Inclusión y atención a la diversidad

Hoy empiezo las clases. Eso significa que comienzo a escribir desde el día a día en el Máster. Aún me quedaban un par de entradas pendientes sobre algunos aspectos que -al menos a priori- no parecen estar contemplados en la formación inicial para el profesorado que se propone desde la Universidad de Sevilla: asignaturas sobre inclusión educativa y asignaturas sobre evaluación educativa.
Me vais a permitir que esta vez no haga un recorrido comparado entre cómo se aborda esto en diferentes universidades. En el ámbito andaluz sí que hay bastante uniformidad respecto a lo que voy a comentar.
De evaluación educativa -un temazo- hablaré más adelante. Hoy me apetece pensar sobre inclusión en la escuela.

A estas alturas de la película resulta evidente que uno de los retos a los que se enfrentan -o nos enfrentamos, si me permitís- los docentes en el aula es a trabajar con un alumnado muy diverso. Una diversidad que no pasa excluvisamente por la catalagocación que habitualmente se ha hecho desde la Orientación Educativa. Es decir, la diversidad va mucho más allá que pensar en nuestro alumnado como alumnado normalizado y alumnado con una serie de Necesidades Específicas de Apoyo Educativo (NEAE). La diversidad de las chicas y los chicos con los que trabajamos es mucho mayor y debe entenderse desde un posicionamiento mucho más amplio. Creo que es importante pensar en todas las personas que poblamos las aulas -profesorado incluido- como seres diversos y plagados de diferencias. Diferencias que más que ser una losa, tienen que ser algo en lo que apoyarnos para avanzar.

Esto no es fácil. Lo sé. Por eso creo que necesitamos mucha formación en inclusión y diversidad en la escuela.

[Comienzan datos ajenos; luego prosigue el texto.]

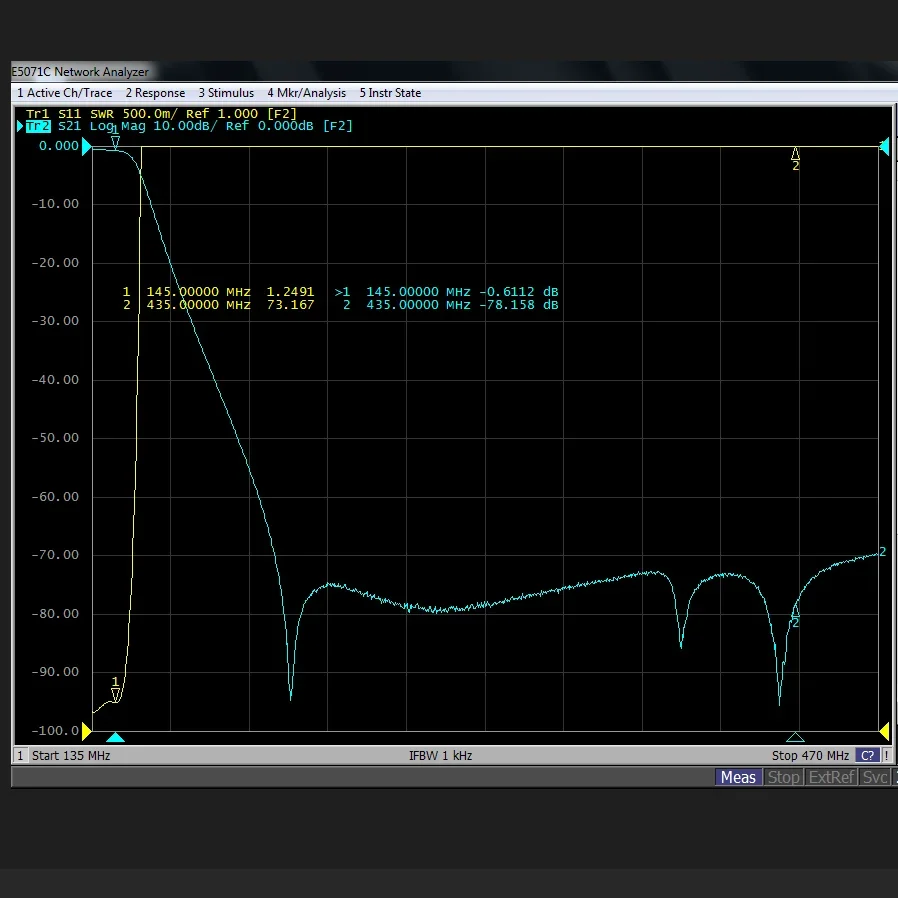Select marker 2 on the cyan S21 trace
This screenshot has height=898, width=898.
pyautogui.click(x=795, y=611)
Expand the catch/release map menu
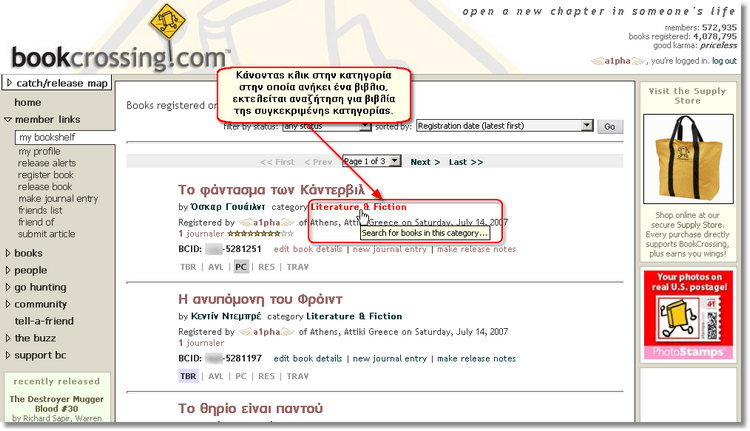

Centrándonos en la visión más tradicional de diversidad, sabemos que el profesorado de todas las especialidades que tienen docencia en un IES van a trabajar en el aula atendiendo a esa diversidad. Es más, somos nosotras las que estaremos día a día con el alumnado con estas necesidades educativas en el aula, siempre en coordinación con el equipo de orientación del centro. Ojo, en coordinación. Esto quiere decir que tenemos que ser lo suficientemente compententes para hacerlo por nosotras mismas. Si esto es así, ¿cómo es posible que en el Máster de Profesorado solamente la especialidad de Orientación Educativa tenga una asignatura dedicada a la inclusión y al tratamiento de la diversidad en la escuela? ¿Cómo es posible que la única formación común por la que va a pasar todo el profesorado del mañana no exista una asignatura de atención a la diversidad y a generar espacios inclusivos en el aula?
También es interesante resaltar que a lo largo del proceso de oposición para el acceso a una plaza como funcionario público del cuerpo de profesorado, uno de los apartados que se valoran es cómo se lleva a cabo la atención a la diversidad en el aula. ¿Con qué herramientas y fundamentación teórica se supone que tenemos que hacer frente a esto?

Según la normativa actual existen tres niveles de adaptación currícular: no significativa, significativa y muy significativa. La primera de ellas la hace el profesorado de cada asignatura de forma autónoma. Las otras dos requieren una evaluación psicopedagógica previa y derivan en adaptaciones del currículum diversas que tienen como punto más álgido que el alumnado que lo requiera asista a un aula específica. Yo no voy a entrar en qué modelo de escuela creo más inclusivo. Lo que me parece evidente es que un aula específica no es un espacio en el que atender a la diversidad de forma integral. Las escuelas tienen que ser lugares de todas y para todas.

Volviendo a las adaptaciones curriculares no significativas, el profesorado tiene que ser capaz de proponer adaptaciones leves del currículum para adaptarlo a situaciones que así lo requieran. De forma autónoma -sin herramientas y por intuición- me atrevería a soltar si tenemos en cuenta el párrafo anterior. Claro está que contará con el apoyo de la maestra -o el maestro- de Pedagogía Terapéutica y también de la orientadora -o el orientador del centro-. Estos apoyos están genial, pero como profesionales de la Educación deberíamos ser capaces de trabajar con nuestro alumnado y generar aulas en las que todas las personas puedan participar, expresarse, crecer y aprender. Para eso están las escuelas y para eso debería estar el profesorado.

Nos queda un largo camino que recorrer en inclusión. Yo ya estoy buscando fuera lo que parece que no me va a tocar estudiar en la Universidad.


Existen escuelas en la que esto ocurre. Hace un mes y algo participé en Málaga en un curso sobre el Proyecto Roma. Una propuesta educativa con unas bases científicas muy sólidas en las que se niega la necesidad de la Orientación Educativa y la existencia de maestras y maestros de pedagogía terapeútica. El profesorado y el alumnado son los responsables de que cada clase sea un lugar en el que todas las personas pueden crecer juntas y aprendiendo.